Short name for the ExecutionPlan, such as ‘ParquetExec’. Like name but can be called without an instance.

Source

fn schema(&self) -> SchemaRef

Get the schema for this execution plan

Source

fn required_input_distribution(&self) -> Vec<Distribution>

Specifies the data distribution requirements for all the children for this ExecutionPlan, By default it’s [Distribution::UnspecifiedDistribution] for each child,

Source

fn required_input_ordering(&self) -> Vec<Option<LexRequirement>>

Specifies the ordering required for all of the children of this ExecutionPlan.

For each child, it’s the local ordering requirement within each partition rather than the global ordering

NOTE that checking !is_empty() does not check for a required input ordering. Instead, the correct check is that at least one entry must be Some

Source

fn maintains_input_order(&self) -> Vec<bool>

Returns false if this ExecutionPlan’s implementation may reorder rows within or between partitions.

For example, Projection, Filter, and Limit maintain the order of inputs – they may transform values (Projection) or not produce the same number of rows that went in (Filter and Limit), but the rows that are produced go in the same way.

DataFusion uses this metadata to apply certain optimizations such as automatically repartitioning correctly.

The default implementation returns false

WARNING: if you override this default, you MUST ensure that the ExecutionPlan’s maintains the ordering invariant or else DataFusion may produce incorrect results.

Source

fn benefits_from_input_partitioning(&self) -> Vec<bool>

Specifies whether the ExecutionPlan benefits from increased parallelization at its input for each child.

Recorded data
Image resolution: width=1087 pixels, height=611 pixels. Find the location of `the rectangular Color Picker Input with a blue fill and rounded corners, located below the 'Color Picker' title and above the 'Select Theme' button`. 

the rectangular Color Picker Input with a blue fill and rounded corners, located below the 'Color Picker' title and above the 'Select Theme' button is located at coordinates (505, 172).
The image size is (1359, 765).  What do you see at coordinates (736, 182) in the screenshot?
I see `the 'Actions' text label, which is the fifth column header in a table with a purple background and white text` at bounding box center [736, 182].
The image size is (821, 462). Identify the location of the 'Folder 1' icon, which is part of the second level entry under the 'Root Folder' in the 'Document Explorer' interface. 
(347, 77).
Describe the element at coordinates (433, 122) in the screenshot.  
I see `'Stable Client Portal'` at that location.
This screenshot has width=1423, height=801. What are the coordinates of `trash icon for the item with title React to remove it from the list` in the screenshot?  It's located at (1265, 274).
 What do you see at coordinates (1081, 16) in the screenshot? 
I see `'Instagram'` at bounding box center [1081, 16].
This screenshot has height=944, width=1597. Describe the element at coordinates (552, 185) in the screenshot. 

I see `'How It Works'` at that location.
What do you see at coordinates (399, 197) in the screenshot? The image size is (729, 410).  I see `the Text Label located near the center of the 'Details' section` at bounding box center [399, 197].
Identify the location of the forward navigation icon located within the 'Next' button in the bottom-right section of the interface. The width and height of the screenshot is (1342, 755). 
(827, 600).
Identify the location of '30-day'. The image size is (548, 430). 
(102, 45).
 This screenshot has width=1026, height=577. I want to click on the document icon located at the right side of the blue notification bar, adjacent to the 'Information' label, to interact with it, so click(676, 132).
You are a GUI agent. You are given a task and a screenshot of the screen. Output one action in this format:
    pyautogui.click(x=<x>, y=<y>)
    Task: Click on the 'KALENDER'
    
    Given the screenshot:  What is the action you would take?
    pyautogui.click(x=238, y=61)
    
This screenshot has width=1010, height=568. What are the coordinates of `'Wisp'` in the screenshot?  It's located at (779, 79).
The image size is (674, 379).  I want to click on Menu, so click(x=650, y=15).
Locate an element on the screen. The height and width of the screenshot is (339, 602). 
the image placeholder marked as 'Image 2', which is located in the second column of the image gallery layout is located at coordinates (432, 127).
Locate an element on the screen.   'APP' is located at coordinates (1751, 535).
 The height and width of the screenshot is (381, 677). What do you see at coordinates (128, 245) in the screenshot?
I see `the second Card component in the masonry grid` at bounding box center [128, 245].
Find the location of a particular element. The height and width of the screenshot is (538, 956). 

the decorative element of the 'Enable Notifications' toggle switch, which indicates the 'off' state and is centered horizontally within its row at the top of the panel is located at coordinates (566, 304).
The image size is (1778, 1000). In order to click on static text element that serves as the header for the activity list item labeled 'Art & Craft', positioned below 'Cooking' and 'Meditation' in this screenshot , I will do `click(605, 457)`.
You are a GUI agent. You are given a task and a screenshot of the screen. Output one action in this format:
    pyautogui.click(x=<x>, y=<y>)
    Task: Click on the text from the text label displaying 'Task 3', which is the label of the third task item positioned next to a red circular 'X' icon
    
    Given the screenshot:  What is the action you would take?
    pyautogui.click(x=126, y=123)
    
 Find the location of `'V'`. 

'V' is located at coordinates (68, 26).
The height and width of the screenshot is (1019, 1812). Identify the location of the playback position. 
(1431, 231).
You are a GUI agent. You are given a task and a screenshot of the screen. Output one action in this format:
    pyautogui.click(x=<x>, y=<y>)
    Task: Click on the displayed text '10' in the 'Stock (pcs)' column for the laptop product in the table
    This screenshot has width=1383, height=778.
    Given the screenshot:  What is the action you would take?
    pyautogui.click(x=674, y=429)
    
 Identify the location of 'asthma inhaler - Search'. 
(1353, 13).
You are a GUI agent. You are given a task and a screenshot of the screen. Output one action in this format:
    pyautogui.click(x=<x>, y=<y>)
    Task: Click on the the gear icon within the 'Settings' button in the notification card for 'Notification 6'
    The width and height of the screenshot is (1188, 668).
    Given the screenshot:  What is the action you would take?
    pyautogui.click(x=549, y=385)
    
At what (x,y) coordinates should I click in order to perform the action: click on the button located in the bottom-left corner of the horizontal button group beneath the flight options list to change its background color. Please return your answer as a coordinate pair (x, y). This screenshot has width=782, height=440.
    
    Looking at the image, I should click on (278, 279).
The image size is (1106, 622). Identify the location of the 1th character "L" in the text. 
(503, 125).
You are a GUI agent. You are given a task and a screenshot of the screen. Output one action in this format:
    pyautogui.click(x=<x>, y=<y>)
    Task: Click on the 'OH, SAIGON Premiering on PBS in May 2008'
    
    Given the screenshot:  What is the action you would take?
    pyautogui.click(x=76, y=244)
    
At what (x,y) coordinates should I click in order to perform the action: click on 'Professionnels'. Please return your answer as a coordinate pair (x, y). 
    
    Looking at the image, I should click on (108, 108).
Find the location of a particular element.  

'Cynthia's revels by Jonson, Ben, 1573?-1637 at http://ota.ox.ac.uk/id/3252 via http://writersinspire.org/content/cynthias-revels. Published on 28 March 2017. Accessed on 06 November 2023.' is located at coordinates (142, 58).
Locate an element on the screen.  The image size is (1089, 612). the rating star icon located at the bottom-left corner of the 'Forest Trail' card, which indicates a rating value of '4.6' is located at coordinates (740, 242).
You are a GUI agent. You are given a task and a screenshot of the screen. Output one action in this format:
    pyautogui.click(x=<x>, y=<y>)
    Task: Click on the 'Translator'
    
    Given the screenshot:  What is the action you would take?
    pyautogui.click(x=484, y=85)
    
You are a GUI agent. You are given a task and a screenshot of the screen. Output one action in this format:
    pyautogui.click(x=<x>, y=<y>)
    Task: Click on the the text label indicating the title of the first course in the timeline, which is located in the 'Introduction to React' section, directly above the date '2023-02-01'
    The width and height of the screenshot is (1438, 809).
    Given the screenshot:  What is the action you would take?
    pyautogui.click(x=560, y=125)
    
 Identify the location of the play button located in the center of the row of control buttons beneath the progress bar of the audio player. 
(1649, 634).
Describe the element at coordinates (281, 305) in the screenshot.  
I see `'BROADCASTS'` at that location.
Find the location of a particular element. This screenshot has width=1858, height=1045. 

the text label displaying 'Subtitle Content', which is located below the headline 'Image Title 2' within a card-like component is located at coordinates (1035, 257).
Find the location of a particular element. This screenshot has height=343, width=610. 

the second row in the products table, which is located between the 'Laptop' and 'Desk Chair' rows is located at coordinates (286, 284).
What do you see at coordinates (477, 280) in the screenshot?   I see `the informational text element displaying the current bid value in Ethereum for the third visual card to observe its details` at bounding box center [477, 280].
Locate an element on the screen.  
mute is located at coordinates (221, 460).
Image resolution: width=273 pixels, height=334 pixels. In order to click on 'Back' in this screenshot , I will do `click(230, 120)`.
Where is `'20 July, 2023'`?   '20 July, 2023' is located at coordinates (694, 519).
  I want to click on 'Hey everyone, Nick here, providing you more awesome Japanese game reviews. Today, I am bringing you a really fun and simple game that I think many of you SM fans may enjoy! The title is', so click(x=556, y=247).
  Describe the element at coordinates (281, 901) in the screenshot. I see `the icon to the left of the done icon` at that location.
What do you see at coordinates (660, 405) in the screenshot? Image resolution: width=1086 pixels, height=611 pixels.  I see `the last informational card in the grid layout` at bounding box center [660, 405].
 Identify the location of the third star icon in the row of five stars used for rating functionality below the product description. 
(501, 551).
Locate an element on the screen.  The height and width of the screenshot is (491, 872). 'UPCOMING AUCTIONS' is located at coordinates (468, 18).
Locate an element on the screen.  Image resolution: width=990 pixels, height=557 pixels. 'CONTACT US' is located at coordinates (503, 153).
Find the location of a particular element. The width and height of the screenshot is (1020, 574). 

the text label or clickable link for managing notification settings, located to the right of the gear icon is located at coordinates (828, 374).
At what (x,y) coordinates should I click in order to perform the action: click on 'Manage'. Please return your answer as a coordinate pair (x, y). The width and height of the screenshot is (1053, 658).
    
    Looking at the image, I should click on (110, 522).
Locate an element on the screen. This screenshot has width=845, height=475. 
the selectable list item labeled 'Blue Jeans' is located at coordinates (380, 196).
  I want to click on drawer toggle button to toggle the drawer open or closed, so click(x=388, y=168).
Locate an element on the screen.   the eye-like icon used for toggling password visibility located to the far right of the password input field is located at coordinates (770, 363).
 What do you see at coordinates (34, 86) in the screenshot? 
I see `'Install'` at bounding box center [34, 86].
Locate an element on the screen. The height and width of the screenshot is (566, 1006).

▶ Directives
1. According to the ExecutionPlan documentation, what does the default implementation of maintains_input_order return?
2. Copy the ExecutionPlan documentation word for word, from "DataFusion uses this" up to and including "for each child.".

▶ Answers to each task
1. It returns false.

2.
DataFusion uses this metadata to apply certain optimizations such as automatically repartitioning correctly.

The default implementation returns false

WARNING: if you override this default, you MUST ensure that the ExecutionPlan’s maintains the ordering invariant or else DataFusion may produce incorrect results.

Source

fn benefits_from_input_partitioning(&self) -> Vec<bool>

Specifies whether the ExecutionPlan benefits from increased parallelization at its input for each child.